Companies Look to Take the Fun Out of Emissions Reporting

Jamie Wilkie
Courtesy of IMDB

Sustainability reporting was, until recently, a wild west of conflicting methodologies and reporting standards. With investors demanding more reliable sustainability metrics to guide investment decisions, companies have struggled to determine how to deliver those numbers and how to calculate them. 

In response, many organizations are turning to time-tested fun sponges for standards and controls — accounting professionals.

What’s happening: The US Securities and Exchange Commission (SEC) is working on new rules to standardize emissions data requirements for American publicly traded companies, expected to come into effect in 2023.

Regardless of the final rules — and there remains a lot of disagreement — some of the data will need to be audited to the same standards as financial information in company reports.

…and that can mean only one thing…

Send in the *shudder* accountants

While not always the life of the party at dinner parties, accountants are the life of the party when it comes to consistently reporting really important numbers.
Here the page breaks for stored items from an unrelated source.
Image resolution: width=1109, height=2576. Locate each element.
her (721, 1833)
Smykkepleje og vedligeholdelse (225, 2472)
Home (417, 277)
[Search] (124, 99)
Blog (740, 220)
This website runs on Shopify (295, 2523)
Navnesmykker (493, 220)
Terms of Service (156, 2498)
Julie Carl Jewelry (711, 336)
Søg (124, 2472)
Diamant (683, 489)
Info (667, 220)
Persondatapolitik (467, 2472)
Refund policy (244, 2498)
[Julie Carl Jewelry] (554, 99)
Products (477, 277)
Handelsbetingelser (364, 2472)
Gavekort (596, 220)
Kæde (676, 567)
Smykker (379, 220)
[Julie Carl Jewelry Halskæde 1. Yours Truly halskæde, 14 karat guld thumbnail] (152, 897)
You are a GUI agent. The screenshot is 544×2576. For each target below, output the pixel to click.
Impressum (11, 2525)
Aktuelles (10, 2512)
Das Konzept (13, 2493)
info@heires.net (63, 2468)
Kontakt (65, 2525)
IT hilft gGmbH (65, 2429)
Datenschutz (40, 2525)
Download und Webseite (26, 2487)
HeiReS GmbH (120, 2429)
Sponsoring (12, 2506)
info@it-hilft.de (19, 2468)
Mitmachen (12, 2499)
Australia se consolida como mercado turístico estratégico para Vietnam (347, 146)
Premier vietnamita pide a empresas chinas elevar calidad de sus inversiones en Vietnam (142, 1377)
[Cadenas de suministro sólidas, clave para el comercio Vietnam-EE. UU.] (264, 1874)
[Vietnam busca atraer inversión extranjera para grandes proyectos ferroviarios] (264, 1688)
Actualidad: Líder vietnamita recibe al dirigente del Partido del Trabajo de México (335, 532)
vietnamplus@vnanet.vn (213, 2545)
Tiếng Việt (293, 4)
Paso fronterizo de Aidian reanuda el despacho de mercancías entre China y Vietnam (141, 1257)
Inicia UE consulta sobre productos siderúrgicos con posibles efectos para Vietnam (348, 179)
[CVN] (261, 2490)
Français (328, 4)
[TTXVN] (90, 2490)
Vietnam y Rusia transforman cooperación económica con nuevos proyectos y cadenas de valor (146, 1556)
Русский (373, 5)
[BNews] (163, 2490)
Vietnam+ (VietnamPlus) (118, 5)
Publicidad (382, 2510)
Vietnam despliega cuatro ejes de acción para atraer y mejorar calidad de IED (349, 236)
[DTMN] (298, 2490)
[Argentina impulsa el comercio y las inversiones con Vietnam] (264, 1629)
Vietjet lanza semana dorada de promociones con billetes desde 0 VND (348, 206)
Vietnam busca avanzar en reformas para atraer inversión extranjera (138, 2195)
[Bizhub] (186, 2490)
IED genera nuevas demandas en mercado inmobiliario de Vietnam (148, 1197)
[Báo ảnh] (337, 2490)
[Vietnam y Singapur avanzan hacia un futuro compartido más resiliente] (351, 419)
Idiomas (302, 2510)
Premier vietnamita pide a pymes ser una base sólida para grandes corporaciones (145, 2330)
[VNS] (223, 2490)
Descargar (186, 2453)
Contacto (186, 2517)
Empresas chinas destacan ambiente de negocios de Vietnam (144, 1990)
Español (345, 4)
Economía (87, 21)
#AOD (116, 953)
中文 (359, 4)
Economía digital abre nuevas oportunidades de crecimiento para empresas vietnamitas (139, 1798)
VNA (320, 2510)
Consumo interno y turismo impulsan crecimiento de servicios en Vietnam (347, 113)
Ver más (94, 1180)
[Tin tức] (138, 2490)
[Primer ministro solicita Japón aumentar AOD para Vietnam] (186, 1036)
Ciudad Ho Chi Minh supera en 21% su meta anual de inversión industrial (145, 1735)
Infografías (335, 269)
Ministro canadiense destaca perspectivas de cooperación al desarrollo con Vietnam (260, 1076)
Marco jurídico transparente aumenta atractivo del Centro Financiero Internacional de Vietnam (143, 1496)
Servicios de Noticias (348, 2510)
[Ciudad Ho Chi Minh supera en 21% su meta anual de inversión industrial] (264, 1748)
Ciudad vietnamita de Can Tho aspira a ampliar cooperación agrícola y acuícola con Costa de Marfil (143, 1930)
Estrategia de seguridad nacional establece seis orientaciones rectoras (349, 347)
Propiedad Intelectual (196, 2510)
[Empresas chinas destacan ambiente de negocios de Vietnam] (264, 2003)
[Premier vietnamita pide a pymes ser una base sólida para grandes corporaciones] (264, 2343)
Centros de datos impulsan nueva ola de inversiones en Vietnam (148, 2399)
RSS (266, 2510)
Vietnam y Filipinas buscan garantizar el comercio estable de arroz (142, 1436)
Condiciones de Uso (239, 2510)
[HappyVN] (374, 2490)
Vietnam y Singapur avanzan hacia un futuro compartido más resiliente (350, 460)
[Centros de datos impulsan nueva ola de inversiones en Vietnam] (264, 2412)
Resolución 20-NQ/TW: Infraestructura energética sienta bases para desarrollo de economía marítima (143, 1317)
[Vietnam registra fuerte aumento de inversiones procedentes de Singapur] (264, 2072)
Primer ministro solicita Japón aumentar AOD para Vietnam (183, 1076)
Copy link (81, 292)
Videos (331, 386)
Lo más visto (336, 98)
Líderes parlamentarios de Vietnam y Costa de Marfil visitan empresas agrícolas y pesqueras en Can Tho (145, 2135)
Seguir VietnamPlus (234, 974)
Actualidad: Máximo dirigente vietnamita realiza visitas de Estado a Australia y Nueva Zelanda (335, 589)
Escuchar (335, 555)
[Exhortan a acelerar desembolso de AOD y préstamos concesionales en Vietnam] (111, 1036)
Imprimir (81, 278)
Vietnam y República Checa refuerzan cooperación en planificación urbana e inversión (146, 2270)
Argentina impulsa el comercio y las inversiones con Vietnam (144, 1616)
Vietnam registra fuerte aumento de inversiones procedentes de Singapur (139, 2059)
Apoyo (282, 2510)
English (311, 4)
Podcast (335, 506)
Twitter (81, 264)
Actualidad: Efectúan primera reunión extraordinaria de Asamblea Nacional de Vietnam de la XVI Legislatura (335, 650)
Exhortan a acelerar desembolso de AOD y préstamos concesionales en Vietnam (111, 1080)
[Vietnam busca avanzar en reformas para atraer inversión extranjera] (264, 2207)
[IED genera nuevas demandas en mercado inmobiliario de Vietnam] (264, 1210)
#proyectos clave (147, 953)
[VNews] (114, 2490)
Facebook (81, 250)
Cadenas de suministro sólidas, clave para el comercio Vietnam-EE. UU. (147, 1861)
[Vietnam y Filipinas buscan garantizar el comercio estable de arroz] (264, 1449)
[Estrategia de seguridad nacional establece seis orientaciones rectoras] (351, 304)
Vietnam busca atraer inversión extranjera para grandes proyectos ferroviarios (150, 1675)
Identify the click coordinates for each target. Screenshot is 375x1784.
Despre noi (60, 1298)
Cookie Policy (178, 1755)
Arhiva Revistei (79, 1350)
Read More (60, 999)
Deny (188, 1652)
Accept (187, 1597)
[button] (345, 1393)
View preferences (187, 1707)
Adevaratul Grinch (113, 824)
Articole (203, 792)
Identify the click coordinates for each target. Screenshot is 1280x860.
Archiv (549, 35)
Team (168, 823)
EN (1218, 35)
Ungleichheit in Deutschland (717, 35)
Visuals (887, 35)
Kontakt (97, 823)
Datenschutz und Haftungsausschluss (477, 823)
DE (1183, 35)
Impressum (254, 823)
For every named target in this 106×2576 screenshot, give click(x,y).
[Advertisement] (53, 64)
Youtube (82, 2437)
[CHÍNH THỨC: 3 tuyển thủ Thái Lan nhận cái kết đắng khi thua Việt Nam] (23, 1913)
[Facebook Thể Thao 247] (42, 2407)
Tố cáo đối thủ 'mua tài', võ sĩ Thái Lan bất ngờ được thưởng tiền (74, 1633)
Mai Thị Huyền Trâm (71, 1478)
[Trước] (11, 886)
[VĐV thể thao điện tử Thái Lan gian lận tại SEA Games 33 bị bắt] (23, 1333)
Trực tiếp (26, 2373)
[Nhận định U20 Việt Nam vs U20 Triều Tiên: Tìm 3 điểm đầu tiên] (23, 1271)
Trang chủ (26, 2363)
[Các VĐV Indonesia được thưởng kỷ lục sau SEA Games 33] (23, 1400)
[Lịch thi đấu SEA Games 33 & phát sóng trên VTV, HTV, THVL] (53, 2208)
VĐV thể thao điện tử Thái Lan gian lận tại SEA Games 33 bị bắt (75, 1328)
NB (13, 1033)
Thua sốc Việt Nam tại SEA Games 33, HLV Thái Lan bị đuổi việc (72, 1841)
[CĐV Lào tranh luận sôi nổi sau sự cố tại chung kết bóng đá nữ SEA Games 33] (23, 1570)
And that is what’s required right now: companies are already assigning some of their best accountants to the task of the new field of carbon accounting to meet anticipated SEC rules.

Not everyone sees the SEC rules the same: US oil and gas producer EOG Resources updated its annual regulatory filing to say climate change “may result in negative perceptions of the oil and gas industry”.

Bottom line: Expect to see a few less pistols and a few more pocket protectors in the wild west of emissions reporting in coming years.